TEXTE PROPOSÉ.
Dans une lettre ouverte au président fédéral Köhler, à la chancelière Merkel et au Premier ministre du Baden-Württemberg Oettinger les parents endeuillés de Winnenden écrivent: «Nous voulons que les jeux de tueurs soient interdits. Des jeux aussi bien sur Internet que sur ordinateur, qui ont pour but de tuer le plus de gens possible doivent être interdits.»
Lors de la cérémonie funéraire en mémoire aux morts de Winnenden, le président fédéral Köhler donne raison aux parents: «En faisons-nous assez pour protéger nos enfants? […] Nous savons déjà depuis longtemps que l’extrême violence, l’exhibition de corps déchiquetés et l’humiliation d’êtres humains sont au centre d’innombrables films et jeux informatiques. La raison saine ne nous dit-elle pas qu’une consommation durable de ces produits ne peut que nuire? Je trouve en tout cas que cette sorte de développement du marché doit être stoppée. Les parents et les familles des victimes m’ont dit: ‹Nous voulons que cela change.›» (Spiegel Online du 21/3/09)

ÉNONCÉ 1.
Pouvez-vous restituer mot pour mot le passage du texte sur Winnenden allant de « Lors de la cérémonie » jusqu'à « Online du 21/3/09) » ?
Le texte sur Winnenden et la liste proviennent de sources distinctes.

DONNÉES FOURNIES.
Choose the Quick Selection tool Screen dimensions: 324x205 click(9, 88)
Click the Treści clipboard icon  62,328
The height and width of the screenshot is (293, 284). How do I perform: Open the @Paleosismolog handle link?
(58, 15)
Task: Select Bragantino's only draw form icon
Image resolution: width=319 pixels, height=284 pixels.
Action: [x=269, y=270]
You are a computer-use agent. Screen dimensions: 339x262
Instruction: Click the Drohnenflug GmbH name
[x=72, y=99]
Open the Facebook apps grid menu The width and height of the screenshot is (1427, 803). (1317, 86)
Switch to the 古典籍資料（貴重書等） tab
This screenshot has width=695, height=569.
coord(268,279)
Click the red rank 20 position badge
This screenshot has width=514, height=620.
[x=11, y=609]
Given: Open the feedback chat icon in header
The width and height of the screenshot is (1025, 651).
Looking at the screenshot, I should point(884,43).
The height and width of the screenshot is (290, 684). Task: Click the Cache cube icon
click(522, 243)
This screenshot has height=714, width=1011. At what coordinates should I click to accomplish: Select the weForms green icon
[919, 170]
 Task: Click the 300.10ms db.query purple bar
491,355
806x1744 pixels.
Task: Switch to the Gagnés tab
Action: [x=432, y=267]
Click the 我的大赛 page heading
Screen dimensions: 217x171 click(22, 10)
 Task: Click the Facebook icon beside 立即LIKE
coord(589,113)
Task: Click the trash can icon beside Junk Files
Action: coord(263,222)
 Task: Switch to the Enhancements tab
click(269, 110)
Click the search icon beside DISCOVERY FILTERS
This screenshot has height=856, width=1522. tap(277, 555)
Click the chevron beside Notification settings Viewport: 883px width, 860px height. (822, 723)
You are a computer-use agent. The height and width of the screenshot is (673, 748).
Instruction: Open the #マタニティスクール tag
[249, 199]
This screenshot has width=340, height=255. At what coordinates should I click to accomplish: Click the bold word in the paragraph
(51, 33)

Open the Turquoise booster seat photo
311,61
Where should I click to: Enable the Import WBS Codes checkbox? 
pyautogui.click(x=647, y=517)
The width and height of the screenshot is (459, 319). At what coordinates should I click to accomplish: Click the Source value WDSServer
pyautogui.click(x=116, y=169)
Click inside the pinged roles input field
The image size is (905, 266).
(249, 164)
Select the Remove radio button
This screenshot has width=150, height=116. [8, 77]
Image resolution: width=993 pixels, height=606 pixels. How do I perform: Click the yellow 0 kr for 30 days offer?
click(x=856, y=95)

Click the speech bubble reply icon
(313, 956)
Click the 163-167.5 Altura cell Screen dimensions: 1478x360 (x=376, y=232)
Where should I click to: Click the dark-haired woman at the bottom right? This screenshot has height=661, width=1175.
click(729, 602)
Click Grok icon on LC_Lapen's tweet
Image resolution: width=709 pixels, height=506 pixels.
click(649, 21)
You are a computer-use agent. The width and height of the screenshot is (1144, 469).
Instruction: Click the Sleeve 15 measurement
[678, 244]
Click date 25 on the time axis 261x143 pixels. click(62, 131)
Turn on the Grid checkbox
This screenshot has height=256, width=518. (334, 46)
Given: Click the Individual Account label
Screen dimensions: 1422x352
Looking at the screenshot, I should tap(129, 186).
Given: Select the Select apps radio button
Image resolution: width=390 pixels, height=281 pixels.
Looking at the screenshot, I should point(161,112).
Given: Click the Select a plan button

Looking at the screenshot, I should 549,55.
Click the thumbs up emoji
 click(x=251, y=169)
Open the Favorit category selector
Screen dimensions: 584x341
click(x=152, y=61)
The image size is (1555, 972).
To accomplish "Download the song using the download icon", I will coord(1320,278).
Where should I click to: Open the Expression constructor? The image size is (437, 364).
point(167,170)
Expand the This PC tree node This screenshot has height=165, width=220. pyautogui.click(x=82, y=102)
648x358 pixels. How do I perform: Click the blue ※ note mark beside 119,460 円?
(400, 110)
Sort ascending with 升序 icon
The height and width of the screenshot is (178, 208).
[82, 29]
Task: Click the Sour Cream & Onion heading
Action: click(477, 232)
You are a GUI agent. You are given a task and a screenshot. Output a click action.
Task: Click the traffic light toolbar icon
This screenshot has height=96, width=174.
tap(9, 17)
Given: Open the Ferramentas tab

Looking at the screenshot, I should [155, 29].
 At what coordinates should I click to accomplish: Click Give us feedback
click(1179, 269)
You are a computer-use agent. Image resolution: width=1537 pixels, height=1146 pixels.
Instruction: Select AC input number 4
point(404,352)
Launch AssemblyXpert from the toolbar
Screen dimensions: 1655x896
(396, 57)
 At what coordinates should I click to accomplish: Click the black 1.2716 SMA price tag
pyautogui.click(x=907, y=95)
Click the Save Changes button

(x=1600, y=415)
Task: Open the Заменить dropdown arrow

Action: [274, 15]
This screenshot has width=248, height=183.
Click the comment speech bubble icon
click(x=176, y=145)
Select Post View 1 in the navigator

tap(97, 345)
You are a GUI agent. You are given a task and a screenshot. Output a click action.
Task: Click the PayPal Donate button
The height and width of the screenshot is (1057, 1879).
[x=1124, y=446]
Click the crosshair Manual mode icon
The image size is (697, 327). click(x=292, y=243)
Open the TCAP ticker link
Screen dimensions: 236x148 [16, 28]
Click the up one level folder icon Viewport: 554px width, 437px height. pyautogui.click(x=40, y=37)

ÉNONCÉ 2.
Dans la liste, pouvez-vous redonner uniquement les lignes allant de celle qui contient « You are a computer-use agent. Screen » jusqu'à celle qui contient « coord(268,279) », en renommant « Drohnenflug » en « Luftbild » sans rien modifier d'autre ?

RÉSULTAT ATTENDU 1.
Lors de la cérémonie funéraire en mémoire aux morts de Winnenden, le président fédéral Köhler donne raison aux parents: «En faisons-nous assez pour protéger nos enfants? […] Nous savons déjà depuis longtemps que l’extrême violence, l’exhibition de corps déchiquetés et l’humiliation d’êtres humains sont au centre d’innombrables films et jeux informatiques. La raison saine ne nous dit-elle pas qu’une consommation durable de ces produits ne peut que nuire? Je trouve en tout cas que cette sorte de développement du marché doit être stoppée. Les parents et les familles des victimes m’ont dit: ‹Nous voulons que cela change.›» (Spiegel Online du 21/3/09)

RÉSULTAT ATTENDU 2.
You are a computer-use agent. Screen dimensions: 339x262
Instruction: Click the Luftbild GmbH name
[x=72, y=99]
Open the Facebook apps grid menu The width and height of the screenshot is (1427, 803). (1317, 86)
Switch to the 古典籍資料（貴重書等） tab
This screenshot has width=695, height=569.
coord(268,279)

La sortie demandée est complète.